• _Available records_

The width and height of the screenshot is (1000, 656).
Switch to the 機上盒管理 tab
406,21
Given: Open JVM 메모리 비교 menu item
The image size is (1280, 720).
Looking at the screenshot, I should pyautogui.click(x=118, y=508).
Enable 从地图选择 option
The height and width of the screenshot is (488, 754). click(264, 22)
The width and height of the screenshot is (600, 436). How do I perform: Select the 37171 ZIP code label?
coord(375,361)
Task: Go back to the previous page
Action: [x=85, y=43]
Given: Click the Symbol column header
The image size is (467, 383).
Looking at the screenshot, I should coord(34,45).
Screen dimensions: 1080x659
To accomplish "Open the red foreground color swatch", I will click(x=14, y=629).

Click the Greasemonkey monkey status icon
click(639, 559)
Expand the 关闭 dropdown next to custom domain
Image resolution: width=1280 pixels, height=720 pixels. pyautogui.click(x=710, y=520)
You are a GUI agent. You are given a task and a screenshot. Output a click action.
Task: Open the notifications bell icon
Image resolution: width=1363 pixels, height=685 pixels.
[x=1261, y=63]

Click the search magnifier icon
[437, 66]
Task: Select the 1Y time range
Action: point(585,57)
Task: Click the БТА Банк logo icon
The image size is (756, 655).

• _What to work on_
Everything from the line with "Enable 从地图选择 option" through the line with "Task: Open the notifications bell icon" in the listing above must be retyped exactly, with nothing added.

• _Reply to the task_
Enable 从地图选择 option
The height and width of the screenshot is (488, 754). click(264, 22)
The width and height of the screenshot is (600, 436). How do I perform: Select the 37171 ZIP code label?
coord(375,361)
Task: Go back to the previous page
Action: [x=85, y=43]
Given: Click the Symbol column header
The image size is (467, 383).
Looking at the screenshot, I should coord(34,45).
Screen dimensions: 1080x659
To accomplish "Open the red foreground color swatch", I will click(x=14, y=629).

Click the Greasemonkey monkey status icon
click(639, 559)
Expand the 关闭 dropdown next to custom domain
Image resolution: width=1280 pixels, height=720 pixels. pyautogui.click(x=710, y=520)
You are a GUI agent. You are given a task and a screenshot. Output a click action.
Task: Open the notifications bell icon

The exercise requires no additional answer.